> [ТЕКСТ ДЛЯ ЧТЕНИЯ]
#####
Живет Карл Леонхардович здесь же, при музее, в деревянном пристрое, и странное на первый взгляд совмещение им столь разных обязанностей объясняется просто.
Сад-заповедник принадлежит колхозу "Сибиряк" и одновременно является филиалом областного краеведческого музея.
– С чего же начнем? – спрашивает Карл Леонхардович. – С музея или с сада?
– Конечно, с сада!
После прохладной комнаты на улице кажется еще жарче; если пристально смотреть, видно, как в воздухе струится марево.
– Сегодня тут тихо; выходной, – объясняет Карл Леонхардович. – А так-то много приезжают...
Мы проходим в калитку, делаем несколько шагов по желтой, обсаженной с обеих сторон сине-бархатными виолами дорожке, и кажется, попадаем в другой мир.
Шумят высокие кроны сосен-дозорных, в зеленом сумраке листвы дробятся солнечные лучи, прохлада овевает разгоряченное лицо. На полянке, под развесистым дубом, высится, словно ледяной столбик, обелиск. На светлом мраморе высечены гордые некрасовские строки:
Воля и труд человека
Дивные дива творят.
– Здесь он и похоронен, – кивает Карл Леонхардович.
...Лот шестьдесят назад на правом берегу Иртыша, в сорока верстах от губернского города, появилась группа людей. Пожилая женщина и ее молоденькая сноха месили глину, клали саманные стены, отец и сын копали в голой осенней степи ямки, сажали в них тонкие коричневые прутики...
Станичники, изредка приезжавшие взглянуть на чудаковатого переселенца с Волги, только ухмылялись.
Стоящее ли это дело – пытаться развести сад в Сибири?
Картошка – вот сибирское яблоко, и коли так самим богом велено, то и мудрить нечего!..
Свирепые сибирские морозы убивали посадки. Бывало, что деревца успевали окрепнуть, вытянуться, но каждый раз заканчивалось одинаково. Лютые, почти бесснежные зимы со звоном раскалывали трещинами землю, секли неокрепшие корни, и по весне на черных ломких ветках не зеленело ни одного листочка.
Стискивая зубы, садовод начинал все сызнова. К редким уцелевшим деревцам добавлялись новые; в зиму, словно малых детей, укрывали их ивовыми прутьями и засыпали с верхом снегом; доставлялись с почты полученные из Забайкалья посылки с саженцами дикой сибирской яблони, которую заманчиво было породнить с европейскими сортами. Семья работала от зари дотемна, а по вечерам, когда одуревший от усталости сын забывался каменным сном и глухо, в забытьи, постанывали жена и невестка, выносившие в иные дни с Иртыша, в гору, по семьсот ведер воды, – поседевший за эти годы садовод зажигал "семилинейку", склонялся над свежими номерами журналов. Искал он в них всегда одно и то же – статьи о работах козловского опытника Мичурина...
Десятилетний каторжный труд в конце концов победил. Сибирские зимы оставались такими же суровыми, но в саду росли и плодоносили новые, не боящиеся морозов сорта, получившие простые звучные названия: Первак, Красавка, Сибирская бель... Фруктовые деревья разрослись, зацвели сирень и жасмин; зашумели узорные листья рябин и кленов; уверенно пошли в рост нежные южанки – туя и белая шелковица; заслоняя их от ледяных зимних и горячих летних ветров, встали по границам сада высокие сосны.
#####
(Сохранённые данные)
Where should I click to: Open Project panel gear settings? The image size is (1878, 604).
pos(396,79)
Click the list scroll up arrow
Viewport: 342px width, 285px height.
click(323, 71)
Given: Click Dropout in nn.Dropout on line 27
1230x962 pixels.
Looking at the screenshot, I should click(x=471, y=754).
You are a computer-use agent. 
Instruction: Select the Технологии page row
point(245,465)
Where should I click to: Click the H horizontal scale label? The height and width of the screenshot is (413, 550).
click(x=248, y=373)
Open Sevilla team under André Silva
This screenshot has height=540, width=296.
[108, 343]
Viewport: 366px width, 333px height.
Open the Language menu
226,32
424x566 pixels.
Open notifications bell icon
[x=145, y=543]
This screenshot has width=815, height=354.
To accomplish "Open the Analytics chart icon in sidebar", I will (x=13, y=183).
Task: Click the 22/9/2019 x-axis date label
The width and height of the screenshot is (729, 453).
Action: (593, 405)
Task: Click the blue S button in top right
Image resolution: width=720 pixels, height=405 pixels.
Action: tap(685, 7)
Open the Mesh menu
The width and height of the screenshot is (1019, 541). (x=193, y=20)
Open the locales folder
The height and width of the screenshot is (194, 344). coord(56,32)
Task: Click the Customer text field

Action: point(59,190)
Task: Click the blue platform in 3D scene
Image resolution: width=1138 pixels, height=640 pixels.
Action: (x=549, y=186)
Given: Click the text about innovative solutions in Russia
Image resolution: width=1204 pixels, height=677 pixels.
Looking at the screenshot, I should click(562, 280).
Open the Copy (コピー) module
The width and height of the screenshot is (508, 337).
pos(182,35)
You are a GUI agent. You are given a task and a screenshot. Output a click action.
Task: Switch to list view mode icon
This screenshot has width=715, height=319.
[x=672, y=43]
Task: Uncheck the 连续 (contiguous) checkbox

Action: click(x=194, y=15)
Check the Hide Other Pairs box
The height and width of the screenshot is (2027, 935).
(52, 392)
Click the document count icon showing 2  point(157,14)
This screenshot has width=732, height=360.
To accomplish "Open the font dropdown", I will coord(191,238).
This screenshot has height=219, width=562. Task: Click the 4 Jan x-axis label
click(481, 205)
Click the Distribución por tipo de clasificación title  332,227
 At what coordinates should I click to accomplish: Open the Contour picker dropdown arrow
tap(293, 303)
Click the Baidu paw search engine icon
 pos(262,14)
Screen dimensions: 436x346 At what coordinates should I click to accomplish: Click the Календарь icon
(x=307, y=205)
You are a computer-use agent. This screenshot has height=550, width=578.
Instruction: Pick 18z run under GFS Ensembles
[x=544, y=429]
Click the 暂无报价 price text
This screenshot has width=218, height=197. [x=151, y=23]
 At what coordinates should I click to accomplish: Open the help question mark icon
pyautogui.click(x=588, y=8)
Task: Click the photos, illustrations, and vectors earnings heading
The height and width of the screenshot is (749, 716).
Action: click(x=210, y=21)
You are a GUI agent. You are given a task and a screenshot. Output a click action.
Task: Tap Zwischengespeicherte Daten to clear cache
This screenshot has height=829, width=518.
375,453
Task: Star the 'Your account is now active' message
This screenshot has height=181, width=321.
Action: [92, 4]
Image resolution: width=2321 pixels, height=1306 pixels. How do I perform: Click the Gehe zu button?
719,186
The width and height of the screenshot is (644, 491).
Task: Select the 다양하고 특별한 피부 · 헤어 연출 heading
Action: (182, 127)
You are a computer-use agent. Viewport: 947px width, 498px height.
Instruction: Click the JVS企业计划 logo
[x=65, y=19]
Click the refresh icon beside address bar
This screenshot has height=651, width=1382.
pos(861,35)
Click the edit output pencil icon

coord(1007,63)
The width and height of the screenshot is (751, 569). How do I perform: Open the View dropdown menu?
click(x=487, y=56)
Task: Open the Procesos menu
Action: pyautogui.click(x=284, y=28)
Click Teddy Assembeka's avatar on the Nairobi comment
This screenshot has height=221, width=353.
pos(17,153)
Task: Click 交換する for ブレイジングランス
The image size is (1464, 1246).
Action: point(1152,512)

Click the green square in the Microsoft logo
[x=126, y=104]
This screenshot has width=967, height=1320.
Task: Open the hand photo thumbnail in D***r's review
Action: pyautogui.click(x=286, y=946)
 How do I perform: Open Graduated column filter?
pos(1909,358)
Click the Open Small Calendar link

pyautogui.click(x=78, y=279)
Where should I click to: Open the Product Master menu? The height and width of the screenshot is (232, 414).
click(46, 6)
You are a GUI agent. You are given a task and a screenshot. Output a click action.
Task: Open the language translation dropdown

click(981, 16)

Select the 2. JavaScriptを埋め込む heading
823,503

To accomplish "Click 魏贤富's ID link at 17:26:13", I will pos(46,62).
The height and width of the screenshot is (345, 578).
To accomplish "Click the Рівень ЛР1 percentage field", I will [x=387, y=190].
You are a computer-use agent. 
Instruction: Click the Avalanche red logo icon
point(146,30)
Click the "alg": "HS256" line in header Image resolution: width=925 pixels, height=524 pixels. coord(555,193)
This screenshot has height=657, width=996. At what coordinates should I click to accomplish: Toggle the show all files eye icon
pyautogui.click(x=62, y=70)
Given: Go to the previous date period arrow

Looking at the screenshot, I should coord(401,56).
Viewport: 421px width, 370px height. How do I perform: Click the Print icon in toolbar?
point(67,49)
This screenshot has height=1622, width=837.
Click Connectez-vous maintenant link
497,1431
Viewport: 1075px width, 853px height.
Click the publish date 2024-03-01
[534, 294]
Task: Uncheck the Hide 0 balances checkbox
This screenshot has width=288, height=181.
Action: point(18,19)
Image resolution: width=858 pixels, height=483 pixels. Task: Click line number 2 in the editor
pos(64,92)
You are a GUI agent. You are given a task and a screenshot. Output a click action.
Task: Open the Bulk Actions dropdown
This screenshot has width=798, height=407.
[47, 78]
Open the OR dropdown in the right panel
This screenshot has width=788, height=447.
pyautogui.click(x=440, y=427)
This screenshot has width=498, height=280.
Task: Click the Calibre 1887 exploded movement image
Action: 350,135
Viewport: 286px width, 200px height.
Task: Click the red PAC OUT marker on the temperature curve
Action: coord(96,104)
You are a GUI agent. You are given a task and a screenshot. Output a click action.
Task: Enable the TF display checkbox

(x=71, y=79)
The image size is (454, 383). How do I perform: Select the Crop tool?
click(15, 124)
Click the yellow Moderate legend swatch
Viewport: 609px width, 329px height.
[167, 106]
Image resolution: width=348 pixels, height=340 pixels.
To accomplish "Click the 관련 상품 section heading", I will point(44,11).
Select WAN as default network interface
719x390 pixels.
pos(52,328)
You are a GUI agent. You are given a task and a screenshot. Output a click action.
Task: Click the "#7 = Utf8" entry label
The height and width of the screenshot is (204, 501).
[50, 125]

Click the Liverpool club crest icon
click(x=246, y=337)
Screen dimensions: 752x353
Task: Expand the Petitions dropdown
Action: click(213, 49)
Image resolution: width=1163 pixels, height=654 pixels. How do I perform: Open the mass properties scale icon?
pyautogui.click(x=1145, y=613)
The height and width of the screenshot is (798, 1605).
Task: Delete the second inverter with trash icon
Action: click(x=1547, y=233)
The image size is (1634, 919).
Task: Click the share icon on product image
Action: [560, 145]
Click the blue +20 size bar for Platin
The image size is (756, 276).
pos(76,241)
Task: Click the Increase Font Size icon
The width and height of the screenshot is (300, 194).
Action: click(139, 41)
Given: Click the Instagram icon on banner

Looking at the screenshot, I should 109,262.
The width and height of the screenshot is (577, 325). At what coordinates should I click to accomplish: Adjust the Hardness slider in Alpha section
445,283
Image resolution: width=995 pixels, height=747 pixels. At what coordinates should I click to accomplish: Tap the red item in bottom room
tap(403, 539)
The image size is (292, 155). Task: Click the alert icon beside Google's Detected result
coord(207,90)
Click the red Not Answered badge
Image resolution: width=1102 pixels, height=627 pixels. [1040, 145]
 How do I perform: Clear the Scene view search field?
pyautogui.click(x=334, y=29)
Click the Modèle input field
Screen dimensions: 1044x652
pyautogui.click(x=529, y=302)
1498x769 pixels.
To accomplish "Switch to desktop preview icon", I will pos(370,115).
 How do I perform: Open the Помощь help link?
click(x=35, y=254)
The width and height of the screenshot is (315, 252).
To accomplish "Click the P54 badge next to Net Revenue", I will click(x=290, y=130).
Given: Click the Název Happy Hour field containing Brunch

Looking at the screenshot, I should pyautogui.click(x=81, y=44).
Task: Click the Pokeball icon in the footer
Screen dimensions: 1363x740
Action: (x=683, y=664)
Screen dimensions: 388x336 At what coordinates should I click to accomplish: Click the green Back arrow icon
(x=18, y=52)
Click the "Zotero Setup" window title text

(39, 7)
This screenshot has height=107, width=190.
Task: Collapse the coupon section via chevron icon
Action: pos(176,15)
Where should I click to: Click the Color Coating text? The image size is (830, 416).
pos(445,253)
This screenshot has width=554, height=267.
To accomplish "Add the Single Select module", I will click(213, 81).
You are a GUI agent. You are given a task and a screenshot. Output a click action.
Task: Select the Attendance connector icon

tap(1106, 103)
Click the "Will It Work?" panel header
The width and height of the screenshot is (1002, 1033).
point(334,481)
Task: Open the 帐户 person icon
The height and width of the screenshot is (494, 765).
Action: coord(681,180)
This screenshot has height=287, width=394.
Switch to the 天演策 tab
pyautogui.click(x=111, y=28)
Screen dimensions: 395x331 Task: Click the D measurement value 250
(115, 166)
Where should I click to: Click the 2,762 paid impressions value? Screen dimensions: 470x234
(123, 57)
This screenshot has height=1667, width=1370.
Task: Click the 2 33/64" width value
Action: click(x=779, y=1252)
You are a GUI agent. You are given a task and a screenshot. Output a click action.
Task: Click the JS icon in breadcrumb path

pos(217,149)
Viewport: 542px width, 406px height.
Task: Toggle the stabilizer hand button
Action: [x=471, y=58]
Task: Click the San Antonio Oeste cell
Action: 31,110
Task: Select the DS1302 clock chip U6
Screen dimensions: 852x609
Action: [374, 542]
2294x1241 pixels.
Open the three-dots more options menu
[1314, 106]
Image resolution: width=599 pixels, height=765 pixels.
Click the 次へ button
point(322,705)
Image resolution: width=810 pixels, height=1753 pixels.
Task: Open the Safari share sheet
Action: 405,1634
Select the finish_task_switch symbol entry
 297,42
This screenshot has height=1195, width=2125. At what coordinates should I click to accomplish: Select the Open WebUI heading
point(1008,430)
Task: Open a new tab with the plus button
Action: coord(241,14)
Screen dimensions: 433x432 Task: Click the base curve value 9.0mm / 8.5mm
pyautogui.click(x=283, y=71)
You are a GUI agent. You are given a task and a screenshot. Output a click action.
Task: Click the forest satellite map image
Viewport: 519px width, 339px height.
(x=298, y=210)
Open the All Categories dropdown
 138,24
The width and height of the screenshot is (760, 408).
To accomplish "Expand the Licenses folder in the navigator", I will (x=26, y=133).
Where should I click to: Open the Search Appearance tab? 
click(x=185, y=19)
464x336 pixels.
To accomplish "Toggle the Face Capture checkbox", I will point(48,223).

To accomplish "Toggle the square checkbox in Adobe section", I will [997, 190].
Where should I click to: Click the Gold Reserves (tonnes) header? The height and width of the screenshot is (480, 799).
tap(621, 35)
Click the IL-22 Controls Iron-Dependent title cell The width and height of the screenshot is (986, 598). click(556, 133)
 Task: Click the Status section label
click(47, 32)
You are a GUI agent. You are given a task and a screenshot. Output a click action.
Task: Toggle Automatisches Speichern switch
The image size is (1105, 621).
#####
> [ЗАДАНИЯ]
(A) Ответьте на вопросы по тексту о сибирском саде:
(i) Какому колхозу принадлежит сад-заповедник?
(ii) Чем укрывали деревца на зиму?
(iii) Какие названия получили новые сорта, не боящиеся морозов?
(B) Выпишите из текста о сибирском саде отрывок от слов «Сад-заповедник принадлежит колхозу» до слов «в другой мир.» включительно.

> [ОТВЕТЫ]
(A)
(i) Колхозу «Сибиряк».
(ii) Ивовыми прутьями, а сверху засыпали снегом.
(iii) Первак, Красавка, Сибирская бель.

(B)
Сад-заповедник принадлежит колхозу "Сибиряк" и одновременно является филиалом областного краеведческого музея.
– С чего же начнем? – спрашивает Карл Леонхардович. – С музея или с сада?
– Конечно, с сада!
После прохладной комнаты на улице кажется еще жарче; если пристально смотреть, видно, как в воздухе струится марево.
– Сегодня тут тихо; выходной, – объясняет Карл Леонхардович. – А так-то много приезжают...
Мы проходим в калитку, делаем несколько шагов по желтой, обсаженной с обеих сторон сине-бархатными виолами дорожке, и кажется, попадаем в другой мир.